La cour constate que « le SYNDICAT CGT FRANCE TRAVAIL des PAYS DE LA [Localité 7] agissant au nom de Mme [W] [P] et Mme [W] [P] demandent à la cour de leur décerner acte de leur acceptation pure et simple du désistement de l’appel principal et de leur désistement d’appel à titre incident ». Cette double manifestation de volonté, à la fois acceptation et désistement, révèle la nature véritablement transactionnelle de l’accord intervenu.
Le caractère réciproque du désistement souligne que les concessions ont été mutuelles. L’employeur renonce à contester le jugement qui lui était défavorable sur le rappel de salaire. La salariée et le syndicat renoncent à poursuivre leur appel incident, vraisemblablement dirigé contre le rejet de la demande de dommages et intérêts. Cette réciprocité constitue la contrepartie caractéristique de la transaction au sens de l’article 2044 du code civil.
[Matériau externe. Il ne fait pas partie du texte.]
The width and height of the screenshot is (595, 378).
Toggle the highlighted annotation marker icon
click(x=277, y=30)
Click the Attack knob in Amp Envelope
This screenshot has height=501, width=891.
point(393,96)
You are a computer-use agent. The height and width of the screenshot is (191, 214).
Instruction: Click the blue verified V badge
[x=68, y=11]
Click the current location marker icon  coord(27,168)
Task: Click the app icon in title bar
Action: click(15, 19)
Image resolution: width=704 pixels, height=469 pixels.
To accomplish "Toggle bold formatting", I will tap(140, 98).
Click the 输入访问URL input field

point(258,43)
II. Les aménagements procéduraux liés à l’intervention du désistement en cours de délibéré
L’intervention d’un désistement après la clôture des débats nécessite une adaptation de la procédure (A). Les effets de ce désistement sur l’instance et sur le jugement de première instance méritent également examen (B).
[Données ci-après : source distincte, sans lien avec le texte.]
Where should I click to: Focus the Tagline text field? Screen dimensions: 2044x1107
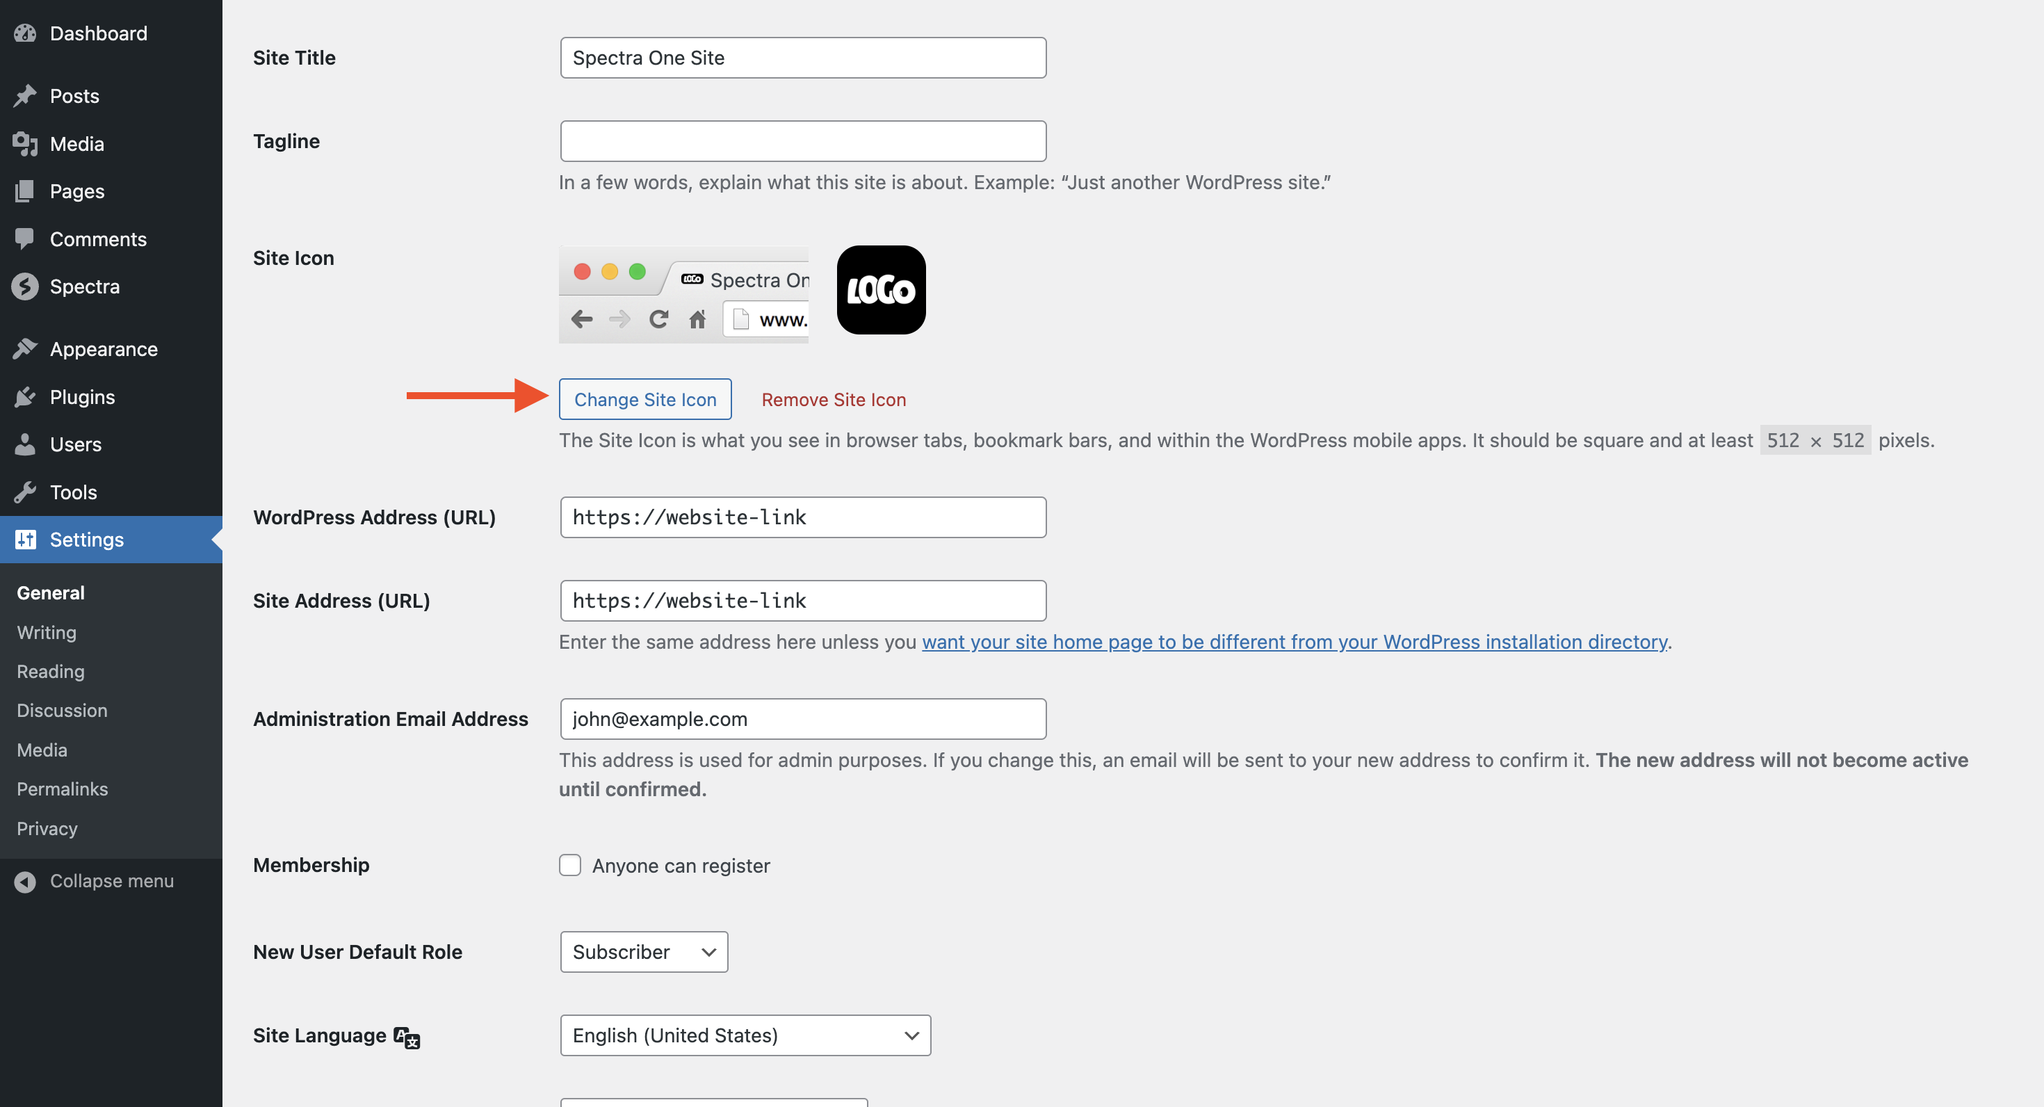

A. La révocation de l’ordonnance de clôture
L’accord entre les parties étant intervenu en cours de délibéré, il a fallu rouvrir les débats pour permettre aux parties de formaliser leur désistement. La cour indique « Qu’il convient de révoquer l’ordonnance de clôture du 10 avril 2025 pour permettre d’inclure aux débats les conclusions postérieures de désistement réciproque des parties ».
Cette révocation s’inscrit dans le cadre de l’article 803 du code de procédure civile qui permet au juge de révoquer l’ordonnance de clôture en cas de cause grave survenue depuis celle-ci. L’accord transactionnel des parties constitue assurément une telle cause grave justifiant la révocation. Il serait en effet contraire à une bonne administration de la justice de statuer au fond alors que les parties ont manifesté leur volonté de mettre fin au litige.
La pratique de la révocation de clôture en cours de délibéré pour accueillir un désistement ou une transaction illustre la souplesse du droit processuel face aux manifestations concordantes de volonté des parties. Elle témoigne également de la faveur accordée par le droit français aux modes alternatifs de règlement des litiges.
B. Les effets du désistement sur l’instance et sur le jugement de première instance
Le désistement d’appel emporte des effets spécifiques tant sur l’instance d’appel que sur la décision de première instance. La cour prononce « l’extinction des instances ouvertes sous les numéros de RG 21/2426 et 21/6624 jointes sous le RG 21/2426 ».
En application de l’article 403 du code de procédure civile, le désistement d’appel emporte acquiescement au jugement. Le jugement du conseil de prud’hommes de Nantes du 11 mars 2021 acquiert donc force de chose jugée. Les condamnations prononcées au bénéfice de la salariée deviennent définitives. Ce mécanisme explique que la cour renvoie « les parties à l’exécution de leur accord », lequel vient vraisemblablement préciser les modalités d’exécution du jugement devenu définitif.
La décision de laisser « les dépens à la charge de FRANCE TRAVAIL PAYS DE LA [Localité 7] à défaut de meilleur accord entre les parties » traduit l’application de l’article 399 du code de procédure civile. Celui qui se désiste supporte en principe les dépens, sauf convention contraire. La formule retenue par la cour préserve la liberté contractuelle des parties tout en fixant une règle supplétive conforme au droit commun du désistement.